The 10-track American Utopia is Byrne’s first non-collaborative solo album since 2004’s Grown Backwards. The new record once again finds Byrne collaborating with Brian Eno, whose initial tracks formed the foundation of the album. Additional production was provided by Rodaidh McDonald and Patrick Dillett. Byrne also tapped drummer Joey Waronker on drums, Isaiah Barr on saxophone, Thomas Bartlett (Doveman) on mellotron, Daniel Lopatin (Oneohtrix Point Never) on keyboards, Sampha on vocals and piano and Eno contributing keyboards, brass, whistling and guitar.

Recorded at Byrne’s home studio, as well as at Reservoir Studios, Oscilloscope, XL Studios and Crowdspacer Studio in New York City and in London at Livingston Studio 1, Byne penned a lengthy message regarding American Utopia.
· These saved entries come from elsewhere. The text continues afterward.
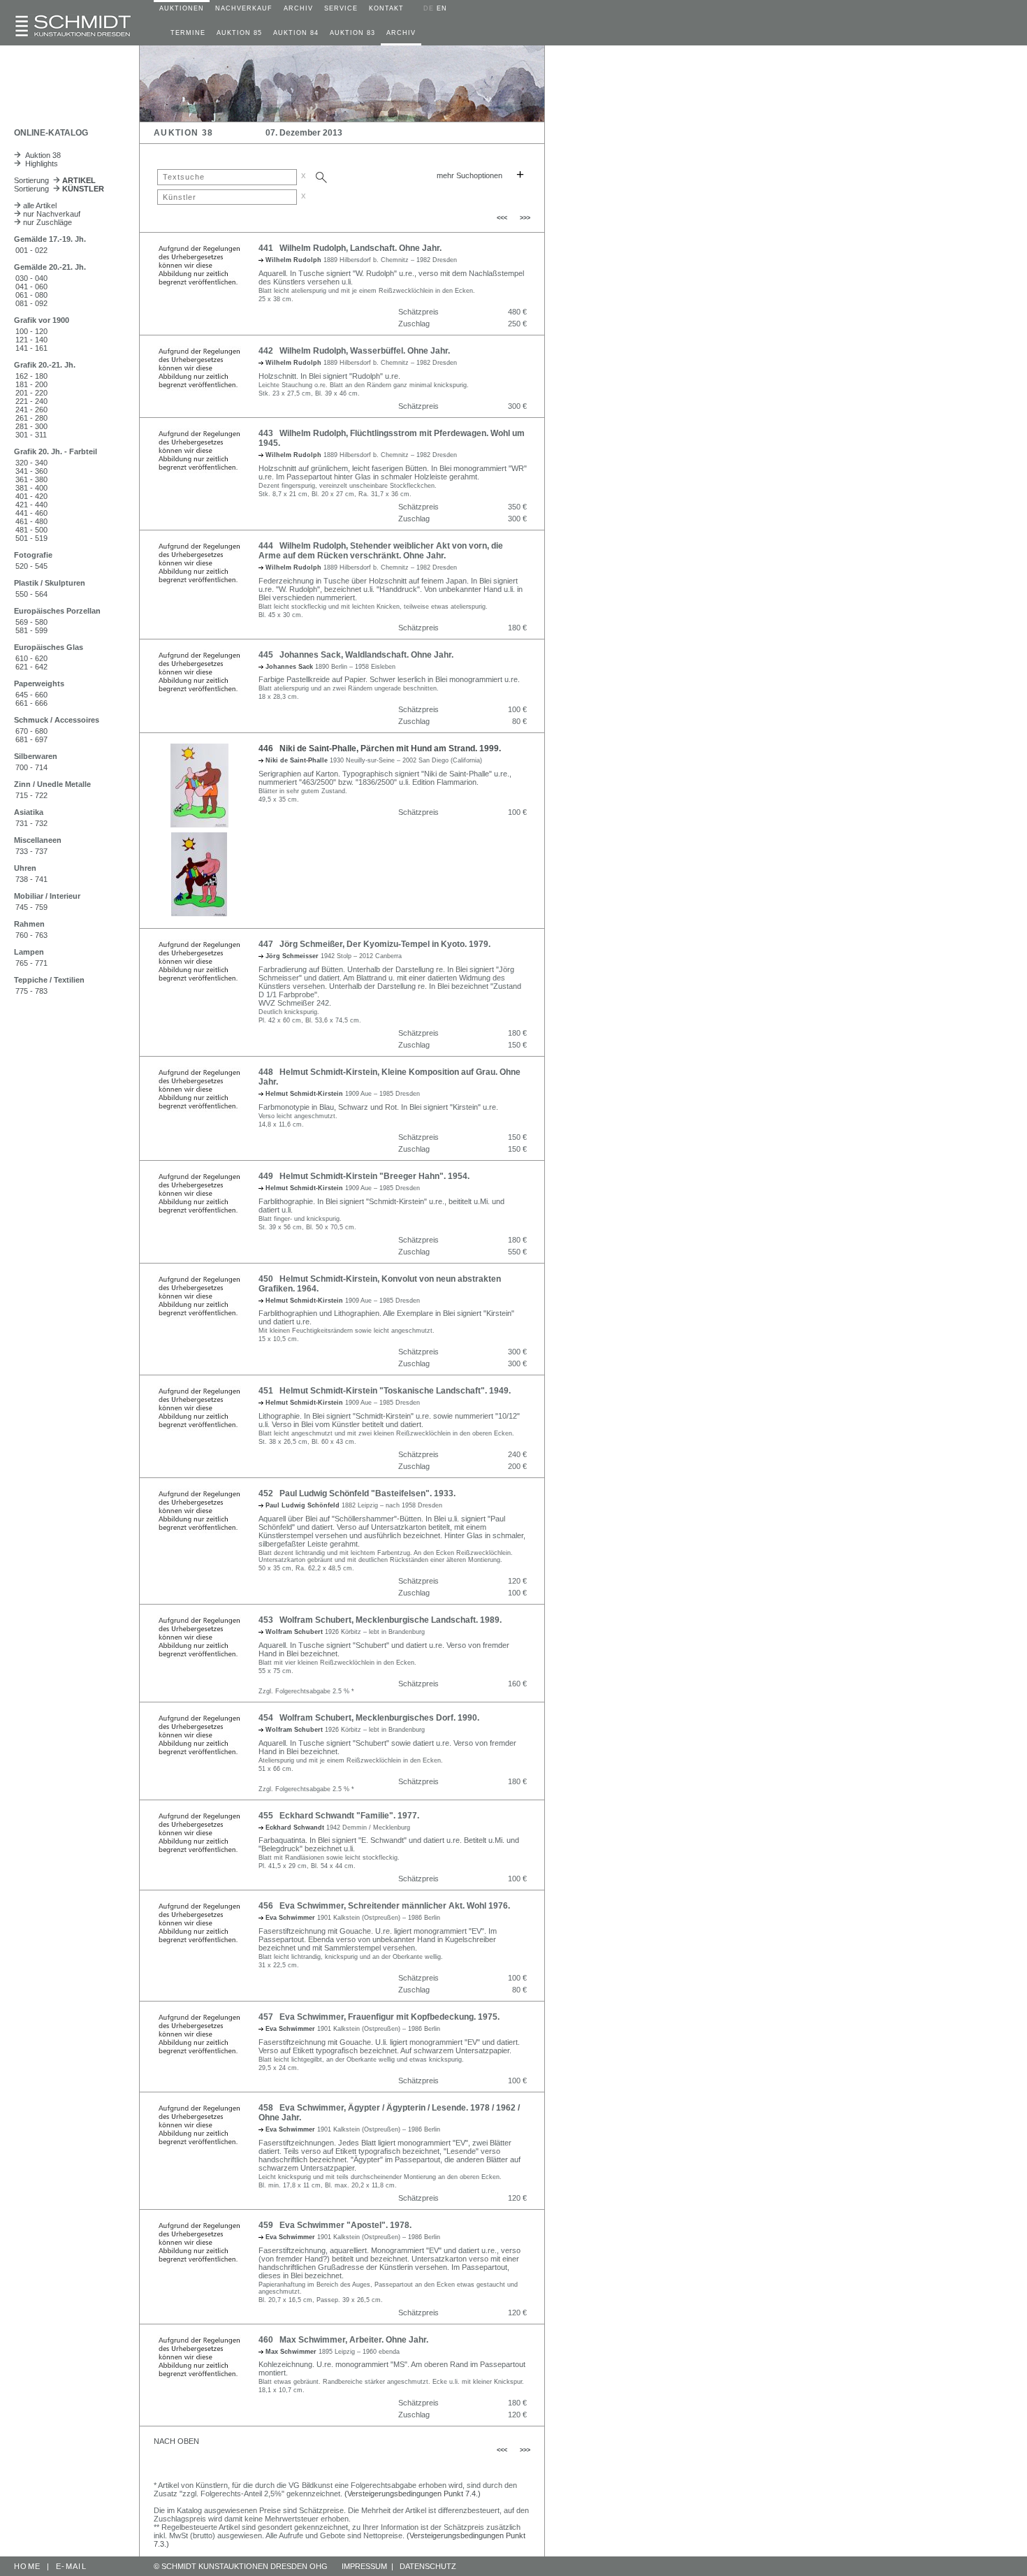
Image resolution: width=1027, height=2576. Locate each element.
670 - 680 (31, 731)
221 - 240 (31, 401)
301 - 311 (31, 434)
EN (442, 8)
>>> (525, 218)
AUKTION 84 (296, 32)
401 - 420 (31, 496)
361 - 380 (31, 479)
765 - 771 (31, 963)
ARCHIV (298, 8)
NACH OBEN (176, 2441)
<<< (502, 218)
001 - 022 (31, 250)
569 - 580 (31, 622)
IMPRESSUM (364, 2566)
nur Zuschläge (46, 222)
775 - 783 (31, 991)
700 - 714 (31, 767)
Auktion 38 (41, 155)
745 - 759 (31, 907)
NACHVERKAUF (243, 8)
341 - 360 (31, 471)
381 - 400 (31, 488)
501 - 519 (31, 538)
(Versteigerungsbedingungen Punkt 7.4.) (412, 2493)
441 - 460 (31, 513)
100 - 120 (31, 331)
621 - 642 (31, 667)
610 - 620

The full essay is available here, read below:

David Byrne 2018Is this meant ironically? Is it a joke? Do I mean this seriously? In what way? Am I referring to the past or the future? Is it personal or political?

These songs don’t describe an imaginary or possibly impossible place but rather attempt to depict the world we live in now. Many of us, I suspect, are not satisfied with that world—the world we have made for ourselves. We look around and we ask ourselves—well, does it have to be like this? Is there another way? These songs are about that looking and that asking.

This album is indirectly about those aspirational impulses. Sometimes to describe is to reveal, to see other possibilities. To ask a question is to begin the process of looking for an answer. To be descriptive is also to be prescriptive, in a way. The act of asking is a big step. The songs are sincere—the title is not ironic. The title refers not to a specific utopia, but rather to our longing, frustration, aspirations, fears, and hopes regarding what could be possible, what else is possible. The description, the discontent and the desire—I have a feeling that is what these songs touch on.

I have no prescriptions or surefire answers, but I sense that I am not the only one looking and asking, wondering and still holding onto some tiny bit of hope, unwilling to succumb entirely to despair or cynicism.

It’s not easy, but music helps. Music is a kind of model—it often tells us or points us toward how we can be.